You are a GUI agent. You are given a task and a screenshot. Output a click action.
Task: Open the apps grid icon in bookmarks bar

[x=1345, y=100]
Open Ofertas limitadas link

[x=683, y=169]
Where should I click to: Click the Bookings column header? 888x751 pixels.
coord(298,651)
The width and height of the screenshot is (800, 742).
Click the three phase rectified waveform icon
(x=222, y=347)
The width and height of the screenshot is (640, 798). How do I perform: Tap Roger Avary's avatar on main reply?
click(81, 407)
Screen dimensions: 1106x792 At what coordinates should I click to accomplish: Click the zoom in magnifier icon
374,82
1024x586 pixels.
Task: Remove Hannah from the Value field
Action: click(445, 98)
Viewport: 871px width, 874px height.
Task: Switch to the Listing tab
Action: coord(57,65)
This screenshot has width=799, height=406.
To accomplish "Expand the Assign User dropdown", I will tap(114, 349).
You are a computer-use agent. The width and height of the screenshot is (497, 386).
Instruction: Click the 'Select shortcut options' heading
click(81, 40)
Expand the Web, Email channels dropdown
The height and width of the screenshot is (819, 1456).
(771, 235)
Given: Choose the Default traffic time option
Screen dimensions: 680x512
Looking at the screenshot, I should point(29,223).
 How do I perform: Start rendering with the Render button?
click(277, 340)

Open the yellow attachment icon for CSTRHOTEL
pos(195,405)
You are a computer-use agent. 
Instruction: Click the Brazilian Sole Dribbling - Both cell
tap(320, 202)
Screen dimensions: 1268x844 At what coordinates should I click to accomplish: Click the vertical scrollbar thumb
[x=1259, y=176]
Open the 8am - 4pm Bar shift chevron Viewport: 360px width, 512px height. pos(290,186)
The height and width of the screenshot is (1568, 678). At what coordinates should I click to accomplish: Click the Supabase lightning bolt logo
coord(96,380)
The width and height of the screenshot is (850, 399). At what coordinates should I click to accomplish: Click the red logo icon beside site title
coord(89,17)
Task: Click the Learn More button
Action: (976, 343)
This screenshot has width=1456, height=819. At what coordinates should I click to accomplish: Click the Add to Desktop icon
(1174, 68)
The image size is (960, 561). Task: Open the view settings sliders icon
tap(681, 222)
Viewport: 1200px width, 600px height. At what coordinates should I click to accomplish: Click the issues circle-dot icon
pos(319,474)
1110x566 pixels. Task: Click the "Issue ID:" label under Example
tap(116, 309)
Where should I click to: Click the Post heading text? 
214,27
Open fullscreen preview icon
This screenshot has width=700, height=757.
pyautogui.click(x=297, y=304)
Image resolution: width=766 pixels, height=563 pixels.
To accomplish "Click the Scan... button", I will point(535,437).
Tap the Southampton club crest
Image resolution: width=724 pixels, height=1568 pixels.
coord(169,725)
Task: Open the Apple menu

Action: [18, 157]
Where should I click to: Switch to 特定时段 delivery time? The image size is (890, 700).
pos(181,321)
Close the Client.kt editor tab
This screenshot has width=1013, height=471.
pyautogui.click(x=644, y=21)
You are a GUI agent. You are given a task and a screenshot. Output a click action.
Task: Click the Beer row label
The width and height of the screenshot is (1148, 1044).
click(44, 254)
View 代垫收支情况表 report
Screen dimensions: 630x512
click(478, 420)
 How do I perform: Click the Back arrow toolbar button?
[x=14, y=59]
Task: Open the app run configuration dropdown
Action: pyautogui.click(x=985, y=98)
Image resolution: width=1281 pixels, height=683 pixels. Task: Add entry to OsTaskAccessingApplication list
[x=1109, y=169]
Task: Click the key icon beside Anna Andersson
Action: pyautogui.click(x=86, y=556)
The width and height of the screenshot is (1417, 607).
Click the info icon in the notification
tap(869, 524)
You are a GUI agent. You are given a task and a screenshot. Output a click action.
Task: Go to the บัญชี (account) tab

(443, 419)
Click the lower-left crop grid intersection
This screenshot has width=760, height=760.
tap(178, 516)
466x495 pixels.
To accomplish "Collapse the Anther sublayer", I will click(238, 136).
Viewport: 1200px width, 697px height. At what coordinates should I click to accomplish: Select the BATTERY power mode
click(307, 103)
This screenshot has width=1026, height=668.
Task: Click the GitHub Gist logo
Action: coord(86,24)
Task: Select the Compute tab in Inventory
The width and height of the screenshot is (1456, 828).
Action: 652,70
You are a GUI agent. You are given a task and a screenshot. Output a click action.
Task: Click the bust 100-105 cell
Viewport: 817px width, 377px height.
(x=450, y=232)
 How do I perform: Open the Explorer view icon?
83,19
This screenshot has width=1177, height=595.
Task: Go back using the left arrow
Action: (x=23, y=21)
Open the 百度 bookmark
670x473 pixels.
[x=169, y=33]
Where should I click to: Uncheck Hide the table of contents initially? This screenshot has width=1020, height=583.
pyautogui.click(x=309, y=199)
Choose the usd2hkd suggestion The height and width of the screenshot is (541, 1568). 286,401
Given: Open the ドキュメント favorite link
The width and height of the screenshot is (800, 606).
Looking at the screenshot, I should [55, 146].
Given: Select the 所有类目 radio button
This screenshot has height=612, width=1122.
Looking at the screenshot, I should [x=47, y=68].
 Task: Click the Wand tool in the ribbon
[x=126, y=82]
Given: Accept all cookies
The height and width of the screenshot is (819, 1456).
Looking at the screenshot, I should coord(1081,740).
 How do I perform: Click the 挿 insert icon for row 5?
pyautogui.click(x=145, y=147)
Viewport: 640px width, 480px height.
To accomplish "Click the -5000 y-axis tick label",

- _Exercise details_: Would you transcribe the data above exactly as it stands?

- _Output for this task_:
You are a GUI agent. You are given a task and a screenshot. Output a click action.
Task: Open the apps grid icon in bookmarks bar

[x=1345, y=100]
Open Ofertas limitadas link

[x=683, y=169]
Where should I click to: Click the Bookings column header? 888x751 pixels.
coord(298,651)
The width and height of the screenshot is (800, 742).
Click the three phase rectified waveform icon
(x=222, y=347)
The width and height of the screenshot is (640, 798). How do I perform: Tap Roger Avary's avatar on main reply?
click(81, 407)
Screen dimensions: 1106x792 At what coordinates should I click to accomplish: Click the zoom in magnifier icon
374,82
1024x586 pixels.
Task: Remove Hannah from the Value field
Action: click(445, 98)
Viewport: 871px width, 874px height.
Task: Switch to the Listing tab
Action: coord(57,65)
This screenshot has width=799, height=406.
To accomplish "Expand the Assign User dropdown", I will tap(114, 349).
You are a computer-use agent. The width and height of the screenshot is (497, 386).
Instruction: Click the 'Select shortcut options' heading
click(81, 40)
Expand the Web, Email channels dropdown
The height and width of the screenshot is (819, 1456).
(771, 235)
Given: Choose the Default traffic time option
Screen dimensions: 680x512
Looking at the screenshot, I should point(29,223).
 How do I perform: Start rendering with the Render button?
click(277, 340)

Open the yellow attachment icon for CSTRHOTEL
pos(195,405)
You are a computer-use agent. 
Instruction: Click the Brazilian Sole Dribbling - Both cell
tap(320, 202)
Screen dimensions: 1268x844 At what coordinates should I click to accomplish: Click the vertical scrollbar thumb
[x=1259, y=176]
Open the 8am - 4pm Bar shift chevron Viewport: 360px width, 512px height. pos(290,186)
The height and width of the screenshot is (1568, 678). At what coordinates should I click to accomplish: Click the Supabase lightning bolt logo
coord(96,380)
The width and height of the screenshot is (850, 399). At what coordinates should I click to accomplish: Click the red logo icon beside site title
coord(89,17)
Task: Click the Learn More button
Action: (976, 343)
This screenshot has width=1456, height=819. At what coordinates should I click to accomplish: Click the Add to Desktop icon
(1174, 68)
The image size is (960, 561). Task: Open the view settings sliders icon
tap(681, 222)
Viewport: 1200px width, 600px height. At what coordinates should I click to accomplish: Click the issues circle-dot icon
pos(319,474)
1110x566 pixels. Task: Click the "Issue ID:" label under Example
tap(116, 309)
Where should I click to: Click the Post heading text? 
214,27
Open fullscreen preview icon
This screenshot has width=700, height=757.
pyautogui.click(x=297, y=304)
Image resolution: width=766 pixels, height=563 pixels.
To accomplish "Click the Scan... button", I will point(535,437).
Tap the Southampton club crest
Image resolution: width=724 pixels, height=1568 pixels.
coord(169,725)
Task: Open the Apple menu

Action: [18, 157]
Where should I click to: Switch to 特定时段 delivery time? The image size is (890, 700).
pos(181,321)
Close the Client.kt editor tab
This screenshot has width=1013, height=471.
pyautogui.click(x=644, y=21)
You are a GUI agent. You are given a task and a screenshot. Output a click action.
Task: Click the Beer row label
The width and height of the screenshot is (1148, 1044).
click(44, 254)
View 代垫收支情况表 report
Screen dimensions: 630x512
click(478, 420)
 How do I perform: Click the Back arrow toolbar button?
[x=14, y=59]
Task: Open the app run configuration dropdown
Action: pyautogui.click(x=985, y=98)
Image resolution: width=1281 pixels, height=683 pixels. Task: Add entry to OsTaskAccessingApplication list
[x=1109, y=169]
Task: Click the key icon beside Anna Andersson
Action: pyautogui.click(x=86, y=556)
The width and height of the screenshot is (1417, 607).
Click the info icon in the notification
tap(869, 524)
You are a GUI agent. You are given a task and a screenshot. Output a click action.
Task: Go to the บัญชี (account) tab

(443, 419)
Click the lower-left crop grid intersection
This screenshot has width=760, height=760.
tap(178, 516)
466x495 pixels.
To accomplish "Collapse the Anther sublayer", I will click(238, 136).
Viewport: 1200px width, 697px height. At what coordinates should I click to accomplish: Select the BATTERY power mode
click(307, 103)
This screenshot has width=1026, height=668.
Task: Click the GitHub Gist logo
Action: coord(86,24)
Task: Select the Compute tab in Inventory
The width and height of the screenshot is (1456, 828).
Action: 652,70
You are a GUI agent. You are given a task and a screenshot. Output a click action.
Task: Click the bust 100-105 cell
Viewport: 817px width, 377px height.
(x=450, y=232)
 How do I perform: Open the Explorer view icon?
83,19
This screenshot has width=1177, height=595.
Task: Go back using the left arrow
Action: (x=23, y=21)
Open the 百度 bookmark
670x473 pixels.
[x=169, y=33]
Where should I click to: Uncheck Hide the table of contents initially? This screenshot has width=1020, height=583.
pyautogui.click(x=309, y=199)
Choose the usd2hkd suggestion The height and width of the screenshot is (541, 1568). 286,401
Given: Open the ドキュメント favorite link
The width and height of the screenshot is (800, 606).
Looking at the screenshot, I should [55, 146].
Given: Select the 所有类目 radio button
This screenshot has height=612, width=1122.
Looking at the screenshot, I should [x=47, y=68].
 Task: Click the Wand tool in the ribbon
[x=126, y=82]
Given: Accept all cookies
The height and width of the screenshot is (819, 1456).
Looking at the screenshot, I should coord(1081,740).
 How do I perform: Click the 挿 insert icon for row 5?
pyautogui.click(x=145, y=147)
Viewport: 640px width, 480px height.
To accomplish "Click the -5000 y-axis tick label",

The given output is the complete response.